### Stored items from a collection
--------------------------------
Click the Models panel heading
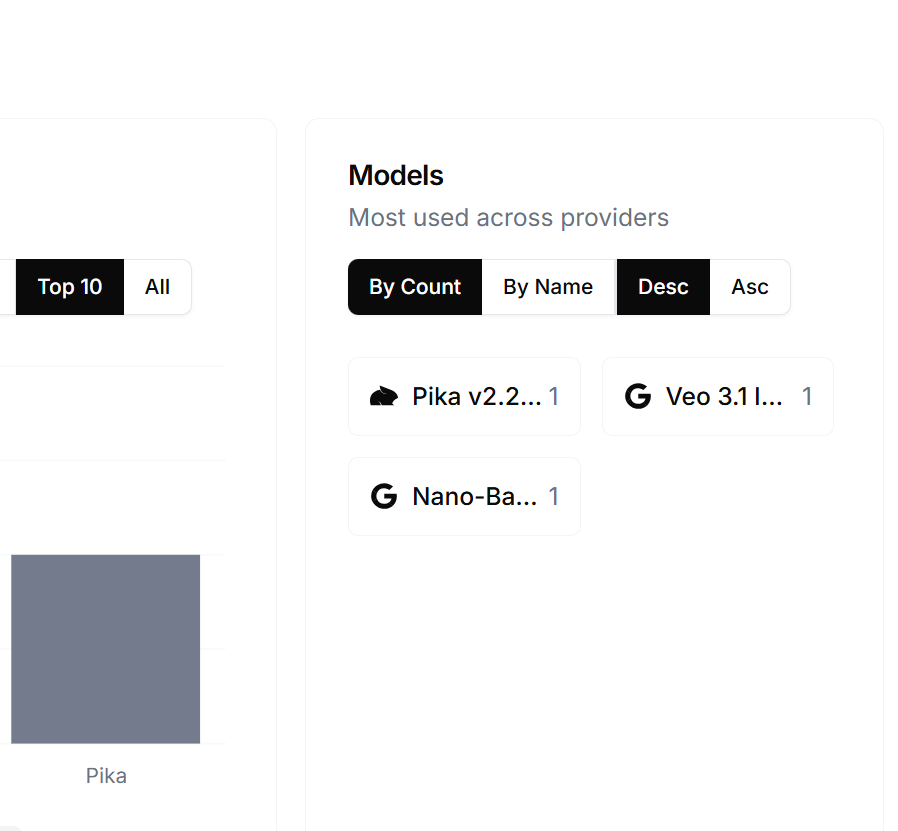The image size is (898, 831). click(x=396, y=175)
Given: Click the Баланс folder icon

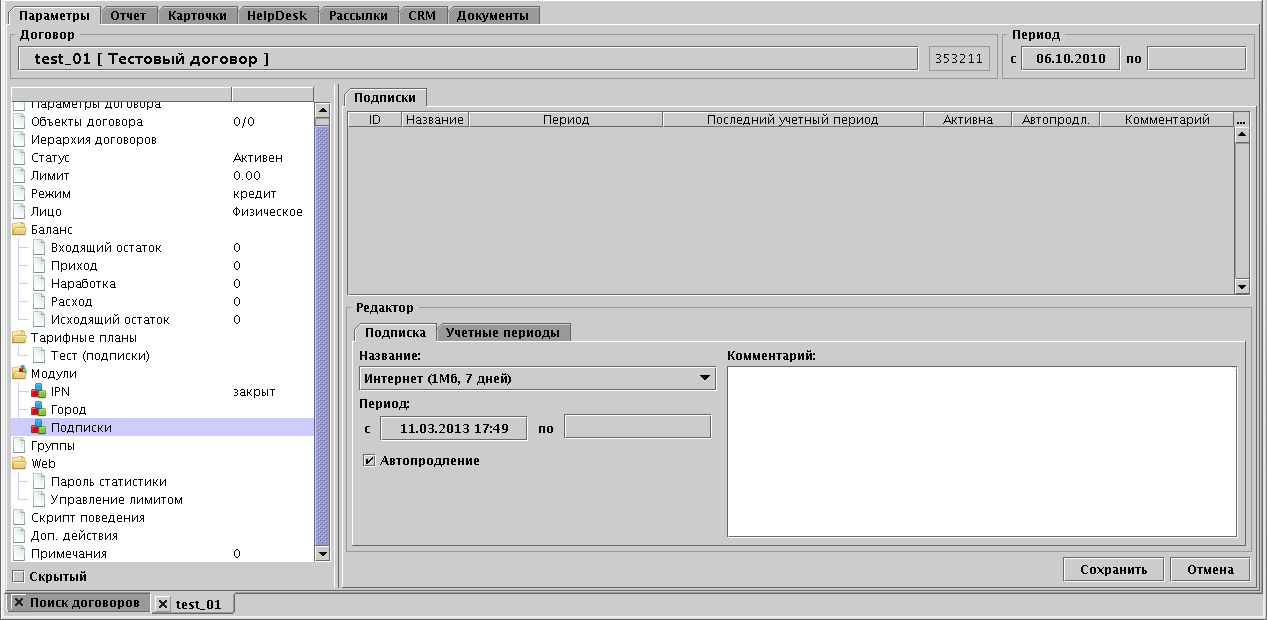Looking at the screenshot, I should tap(19, 230).
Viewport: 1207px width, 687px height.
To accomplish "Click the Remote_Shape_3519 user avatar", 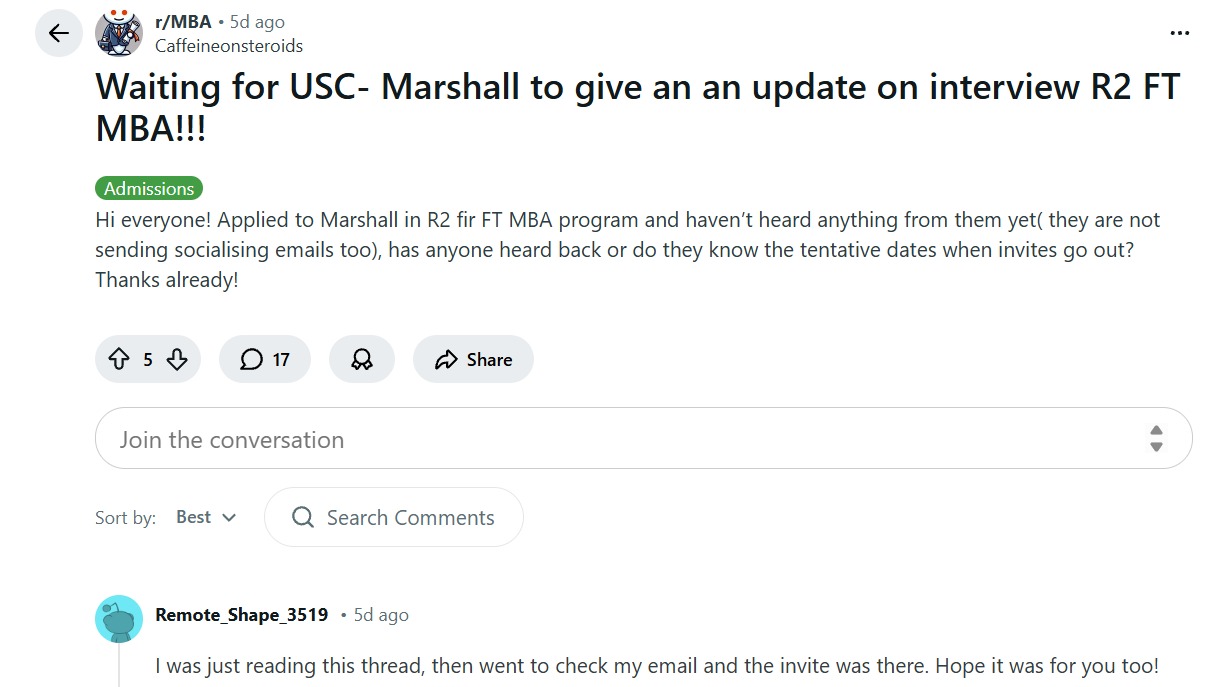I will 119,619.
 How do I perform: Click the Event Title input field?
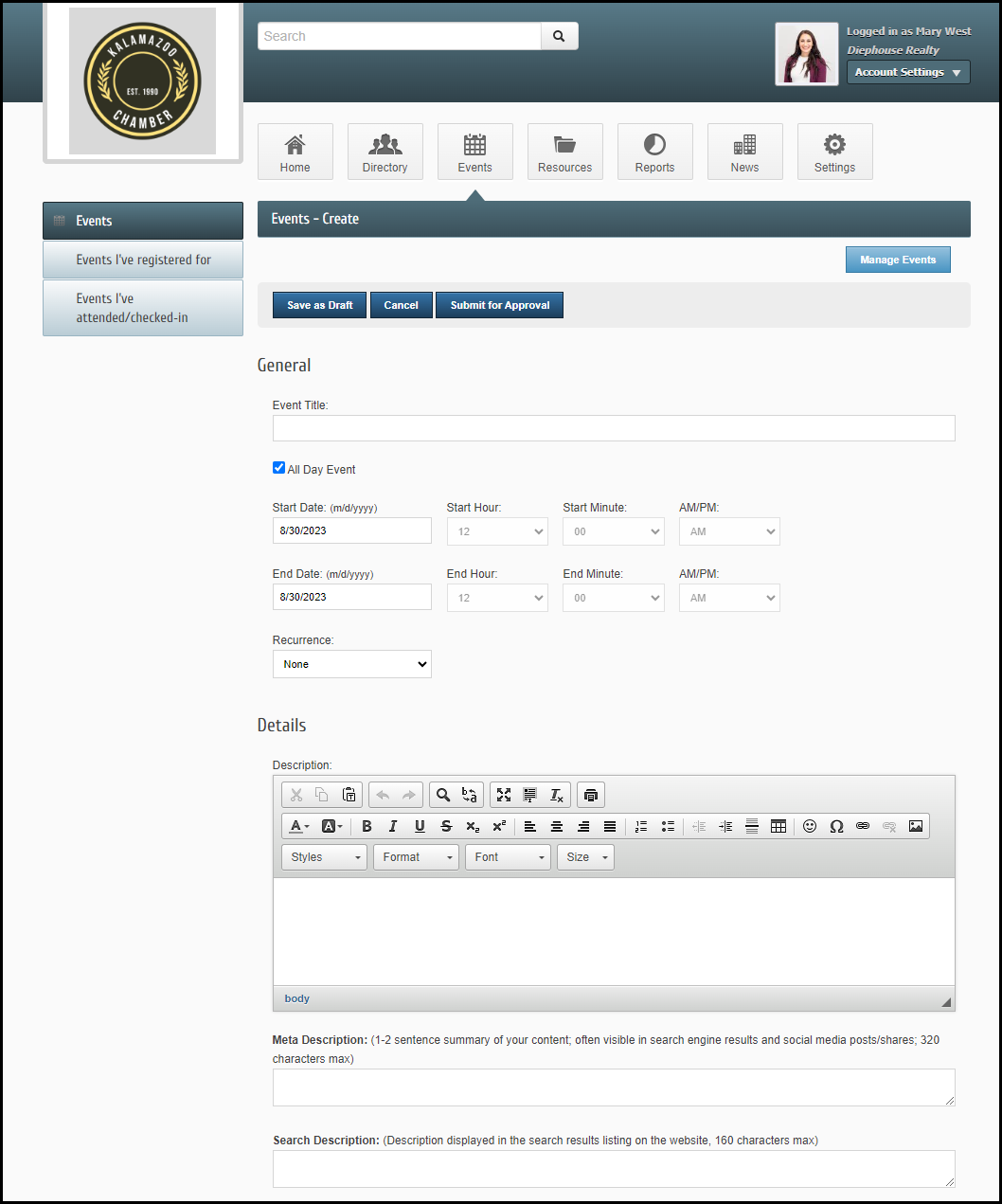click(x=613, y=428)
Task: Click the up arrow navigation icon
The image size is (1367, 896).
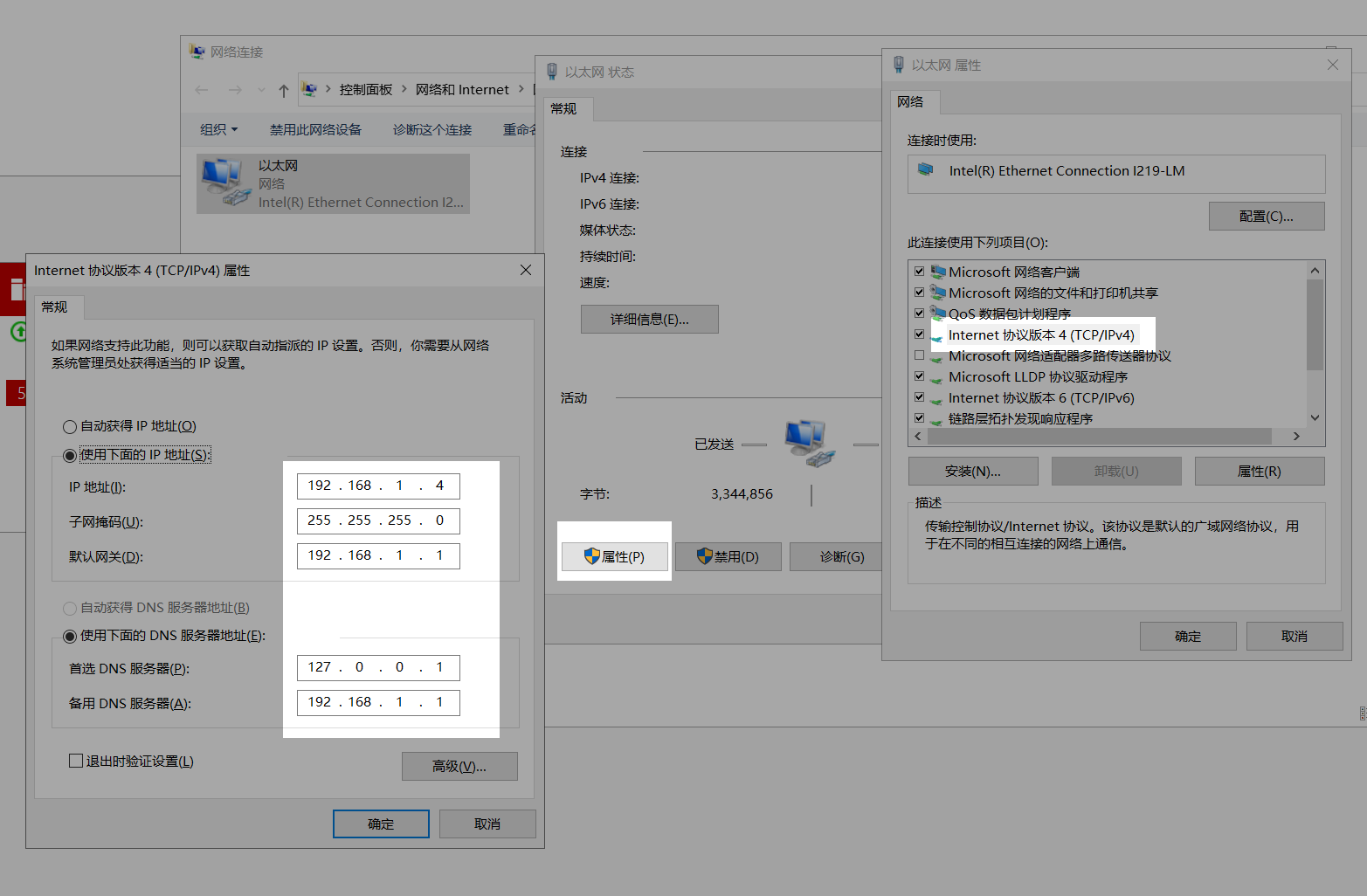Action: point(284,90)
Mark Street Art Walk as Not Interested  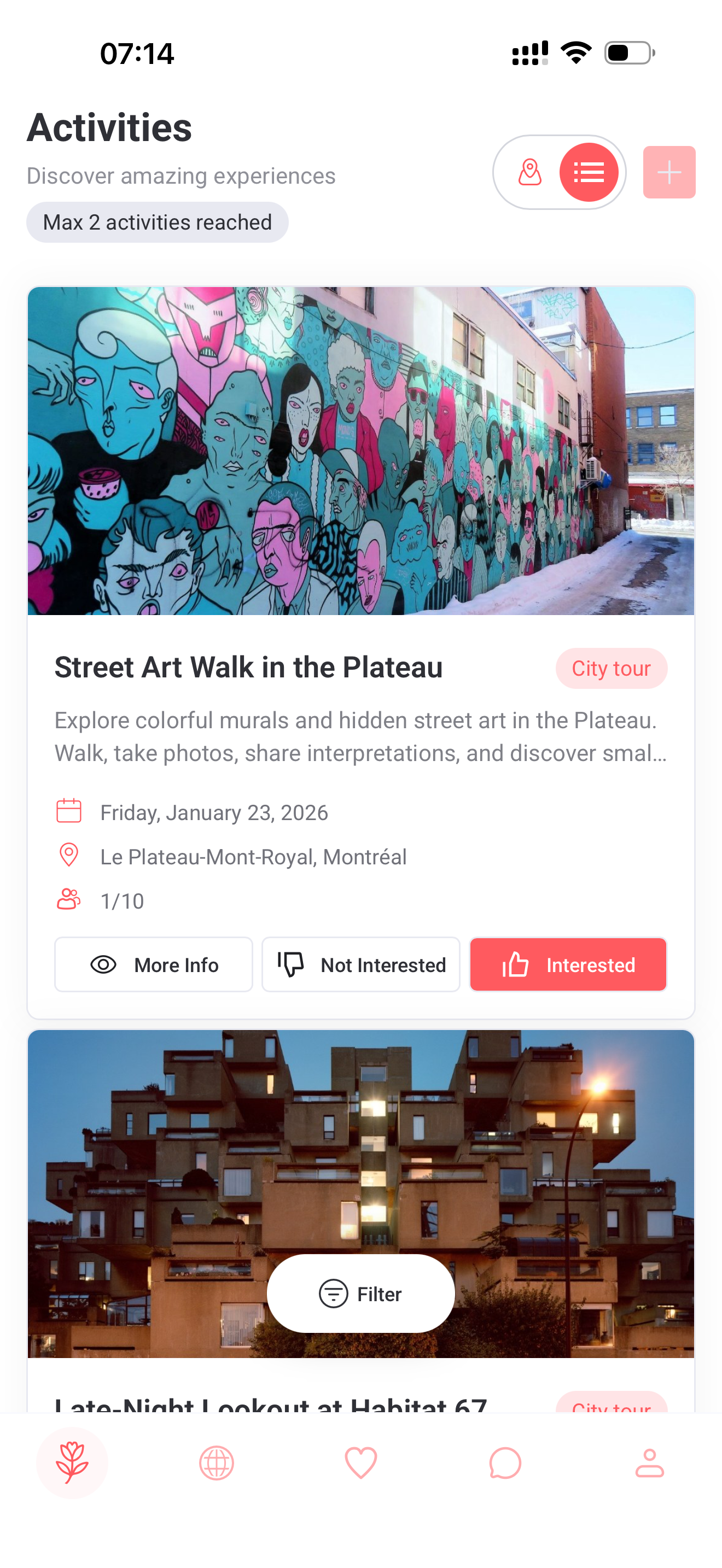tap(361, 964)
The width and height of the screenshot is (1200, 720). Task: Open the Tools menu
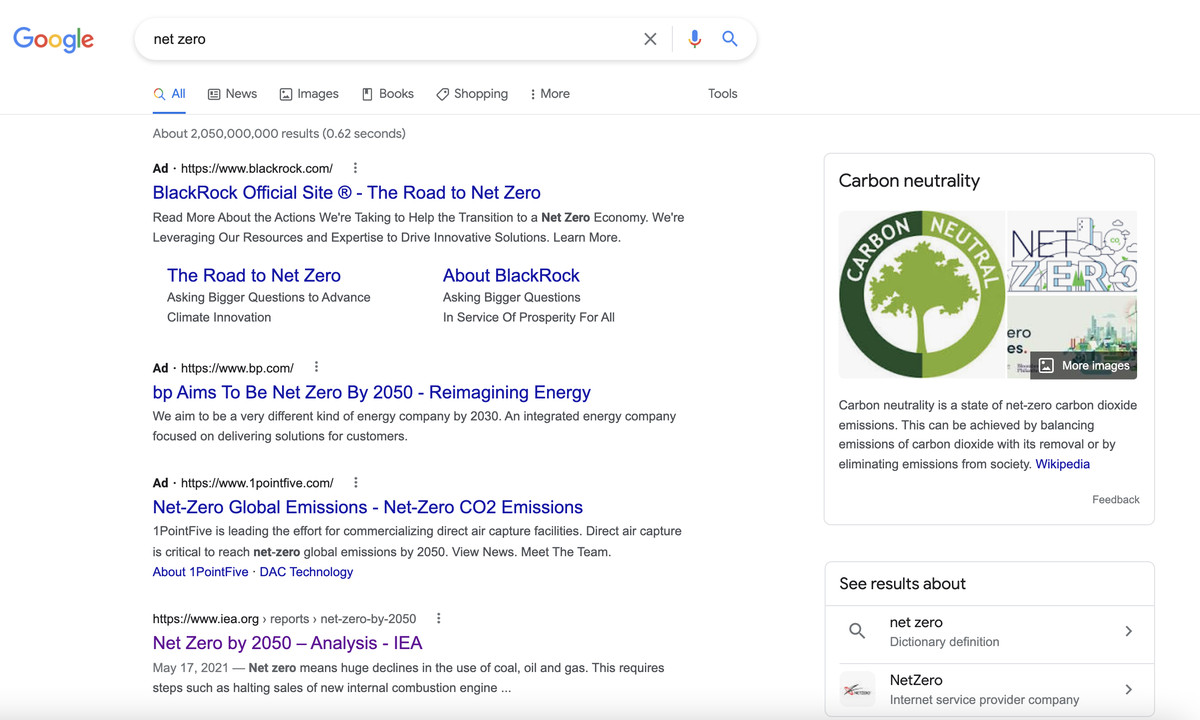coord(722,93)
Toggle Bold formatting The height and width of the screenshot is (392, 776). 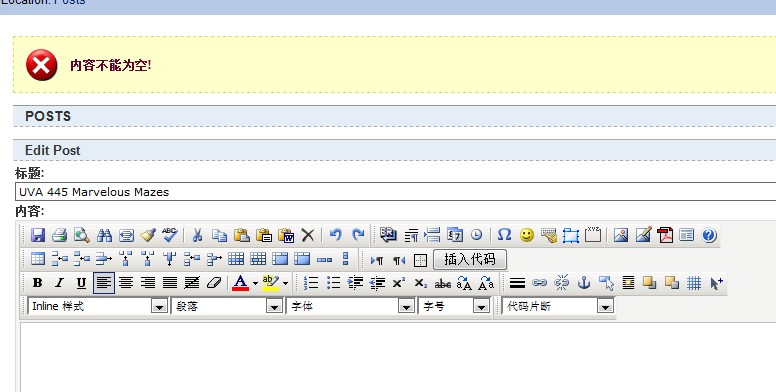(x=37, y=283)
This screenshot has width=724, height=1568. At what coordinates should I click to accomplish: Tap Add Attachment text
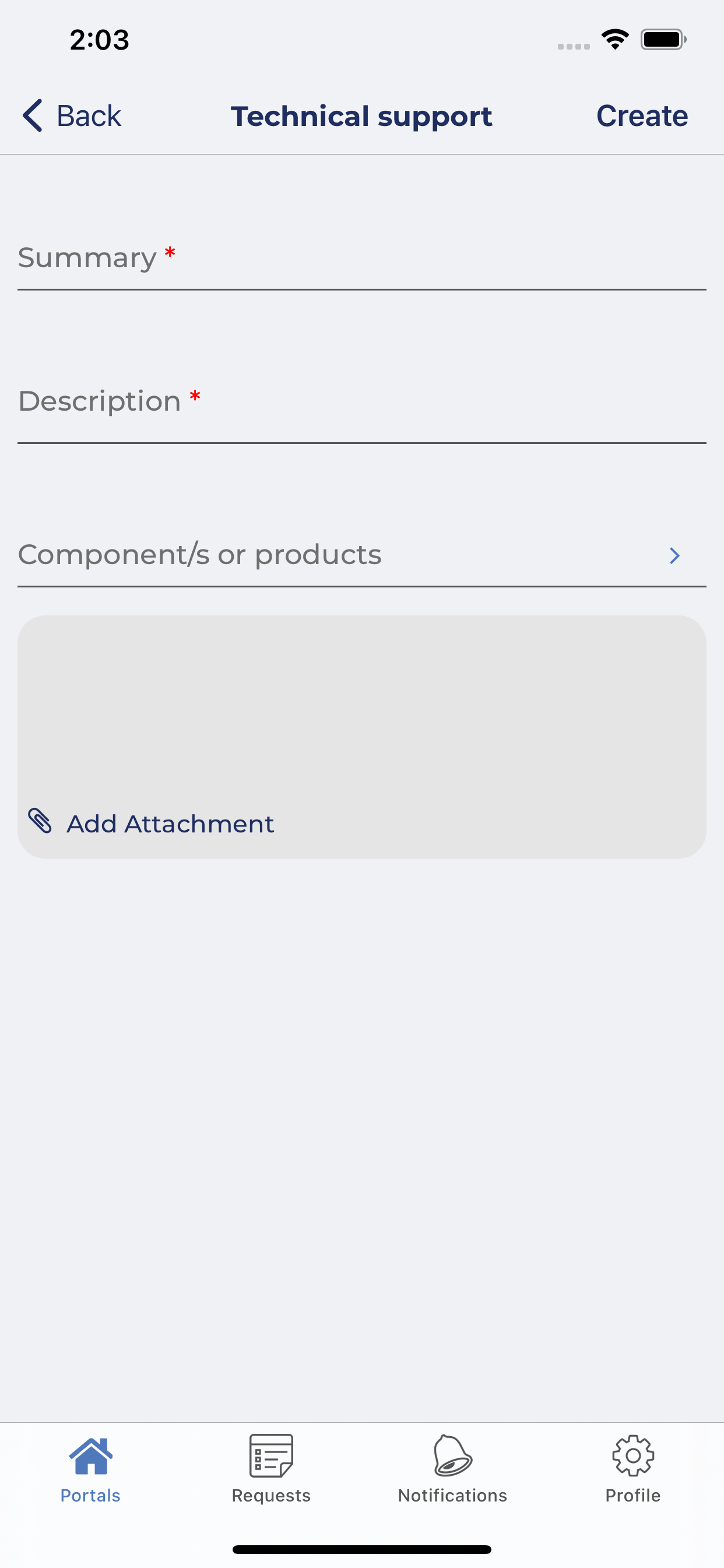point(170,824)
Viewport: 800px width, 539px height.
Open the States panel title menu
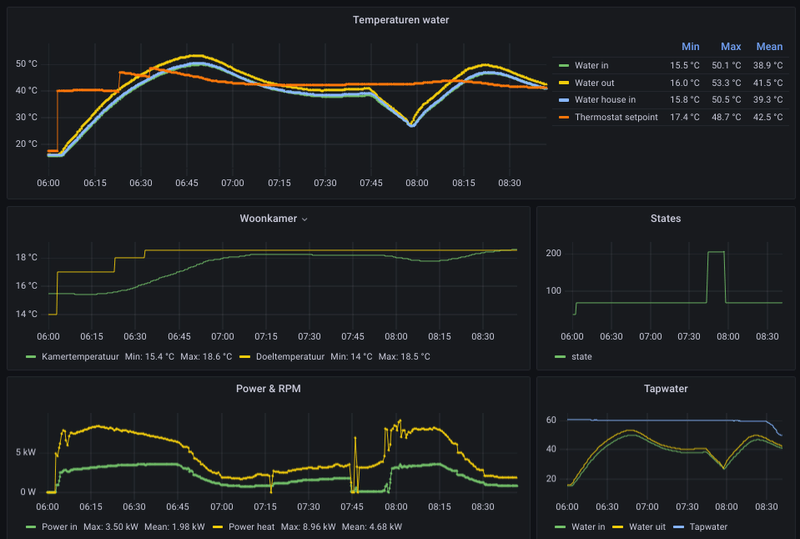click(x=665, y=218)
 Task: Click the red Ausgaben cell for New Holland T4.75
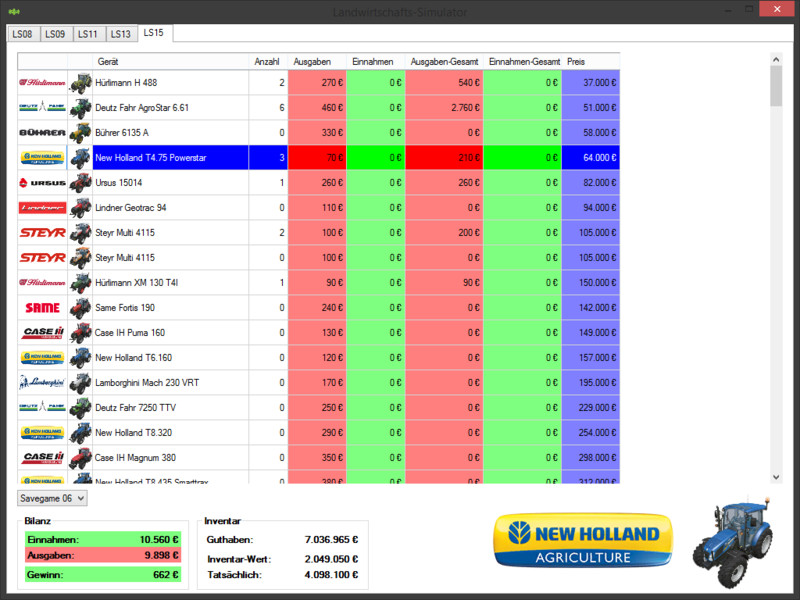click(316, 158)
--------------------------------
### Goal of the exercise
List every line of the records that contains the string "icon". Matching is case-sensitive.

### Answer for this exercise
Given: Click the Баланс folder icon
Task: Click the up arrow navigation icon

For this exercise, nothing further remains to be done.